Yataktan fırlayıp oda kapısından çıktım. Haklıydı, rüya değildi. Kafam koridorda deli gibi sağa sola döndü. Çağan yoktu. Hızlı adımlarda mutfağa yürüdüm, oturma odasına baktım. Hiç bir yerde görünmüyordu. Giyinme odasına koşturdum. Donlar bıraktığım gibi duruyordu ama Çağan yoktu.

Koridorda koşarken banyo kapısının önüne geldiğimde durdum. Ninjalara has bir tekme savurduğumda, zaten aralık olan kapı duvara doğru savruldu. Gerçekten banyoda olduğunu önemsemeden içeriye daldım. Çünkü yokluğunu hissetmiştim. Kesin onaylanmış gerçek kafama balyoz gibi indi. Tahmin ettiğim gibi yalnızdım.

Yavaş nefes alıp, yavaş yürümeye çalışarak evden çıktım. Temiz havaya ihtiyacım vardı. Kapının önündeki merdivenlerin dibine oturup kafamı ellerimin arasına aldım. İçimdeki ses bir terslik olduğunu söylüyordu. Eve geri dönüp, Çağan'ı koltuk altlarında bile aramayı düşünmüştüm. Gözlerim dalgın dalgın biraz ilerideki uçuruma takıldı. Belki de kendini boşluğa sallandırmıştı. Çünkü Çağan gitmezdi. Bu kadar yaklaşmışken beni bırakması imkansız olurdu.

Sonra uçurum ile ağaçlar arasındaki toprak yola bakındım. Küçük aptal bir gölge vardı. Baktıkça bana doğru yaklaştığı anlaşılıyordu. Adımlarındaki acelecilik dikkatimi çekti. Gölge insan şeklini aldı ve onun Çağan olduğunu fark ettim. Aradığımı bulmuştum, merdivenlerden kalktığım sırada koşmaya başladı.

Bir çok seçeneğim vardı. İki elimi kocakarılar gibi belimin iki yanına yerleştirerek ona bağırmak, dövmek yada kafasına terlik atmak arasında kaldım. Sonra çıplak ayaklarım aklıma geldi, bir şey fırlatamazdım. Bağırmak için ağzımı açtığım sırada kolunu görebileceğim şekilde havaya kaldırdı. "Ayakkabıların lazım olur diye düşünmüştüm."

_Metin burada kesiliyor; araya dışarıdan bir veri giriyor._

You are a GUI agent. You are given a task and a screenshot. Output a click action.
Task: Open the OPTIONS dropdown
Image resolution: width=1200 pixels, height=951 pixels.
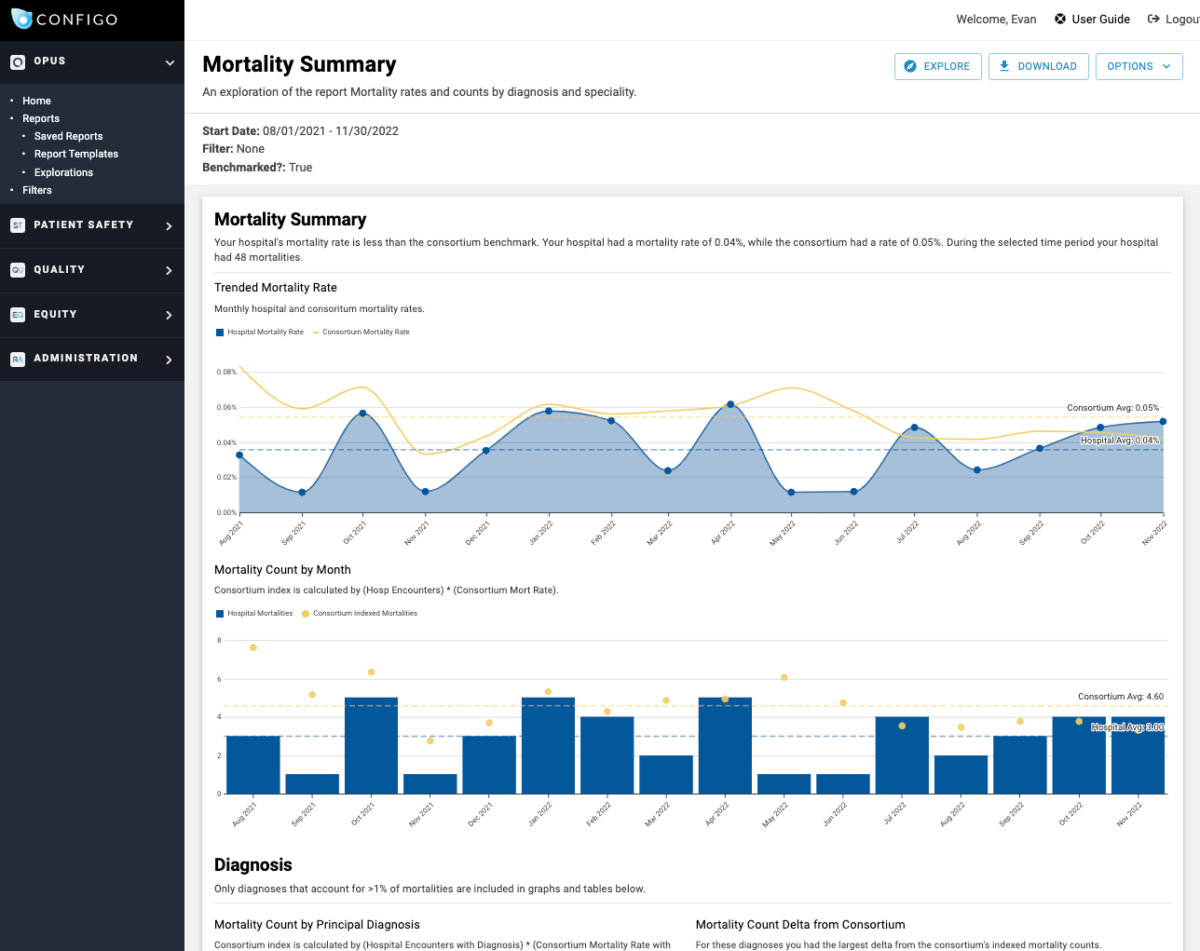1139,66
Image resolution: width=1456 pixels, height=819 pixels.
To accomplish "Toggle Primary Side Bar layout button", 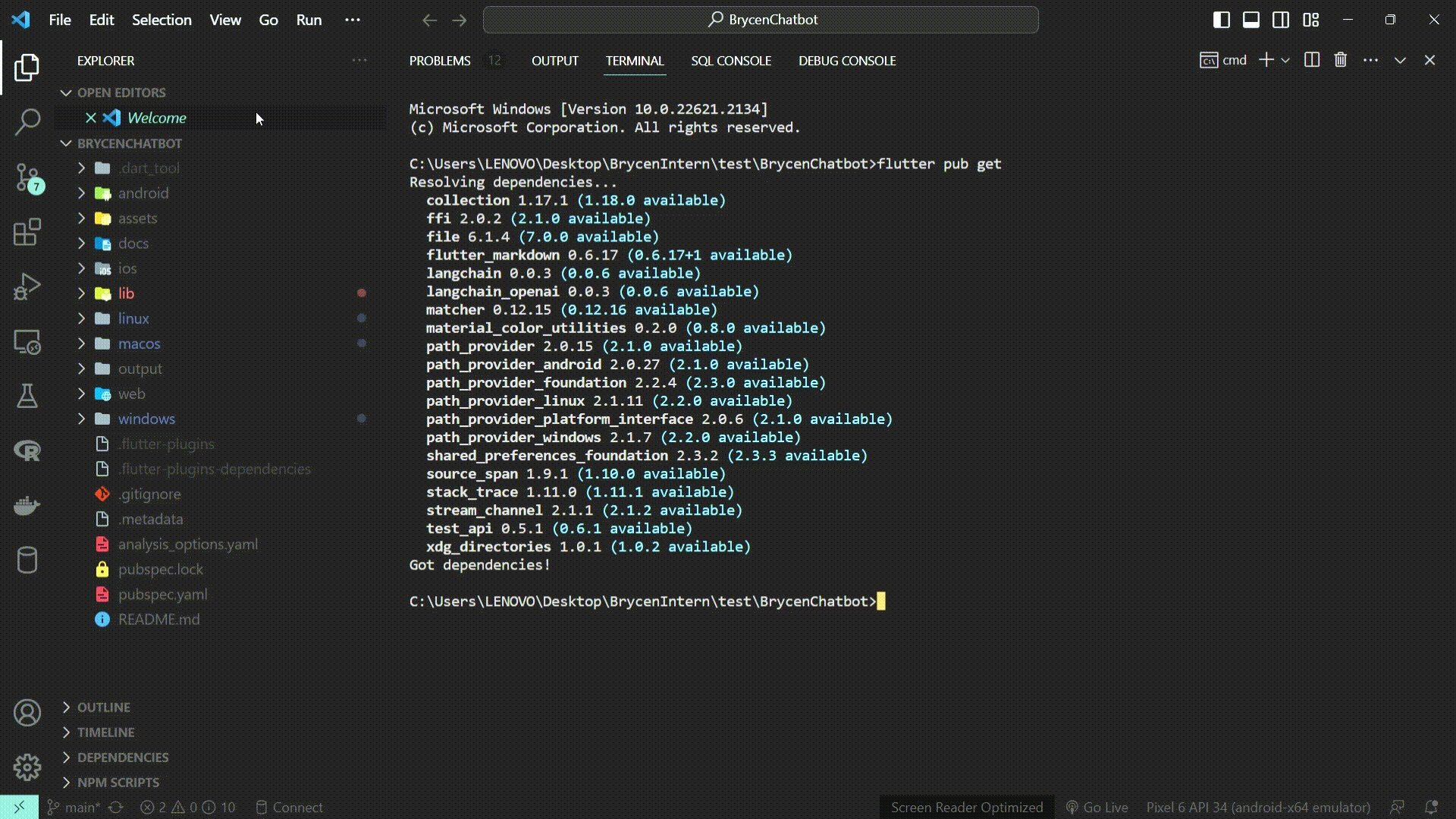I will point(1221,20).
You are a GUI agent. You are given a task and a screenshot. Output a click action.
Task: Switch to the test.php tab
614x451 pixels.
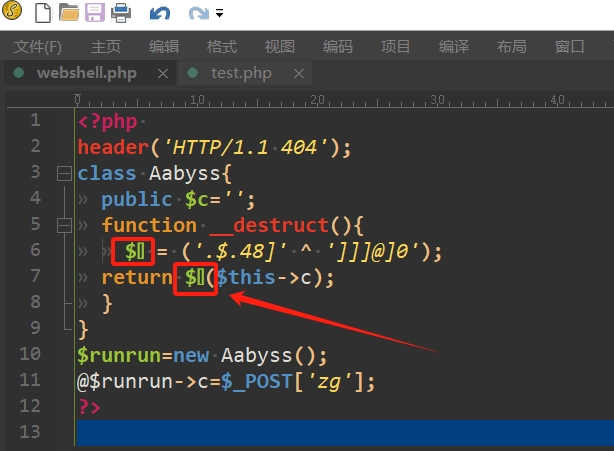(x=241, y=73)
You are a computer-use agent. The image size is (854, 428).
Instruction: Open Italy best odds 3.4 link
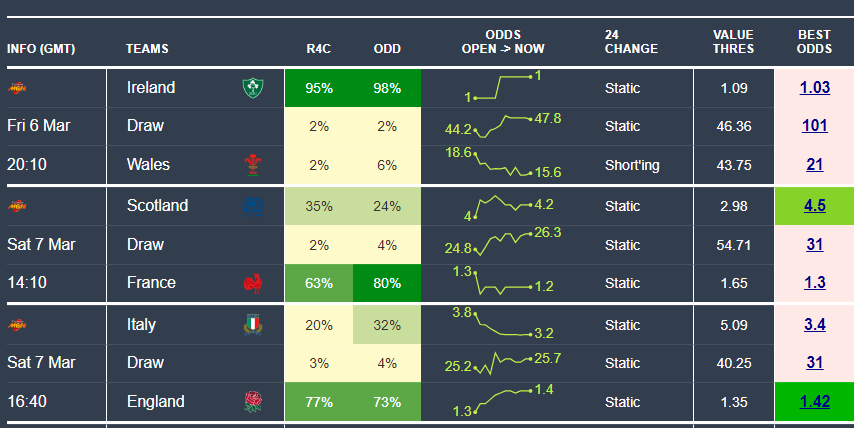coord(814,325)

Öfkeli bakışlarım yerini özlem dolu bir kavuşmaya bıraktı. Çağan elinde dün kumsalda kaybettiğim ayakkabıları tutuyordu. Annemin İtalya'dan getirdiği bebeklerimdi. Ellerim babetlerimi uzanırken Çağan'ın bakışlarını görüp geri çekildim. Parlayan gözleri taktir bekliyordu. "İyi, bir kenara bırak. Çıkarken giyerim." dedim.

Eve girmek için basamaklara yönelirken sırtımın dibindeki varlığını hissettim. Neşesini bozmadan seslendi. "Günaydın."

Saçlarımı savurup merdivenleri zıplayarak çıktım. Ona cevap vermeyecektim. Sabah bomboş eve gözlerimi açmak yüzünden kalbim hala düzensizce tekliyordu.

Çağan, arkamdan yetişip "Bir şey mi oldu?" diye sordu.

"Bir şey yok!" diye cırlarken boğazıma bir ağrı saplandı. Yutkunup "Dün gözümün önünden ayrılmayacağını söyledin, sabah bir uyanıyorum yoksun..." dedim.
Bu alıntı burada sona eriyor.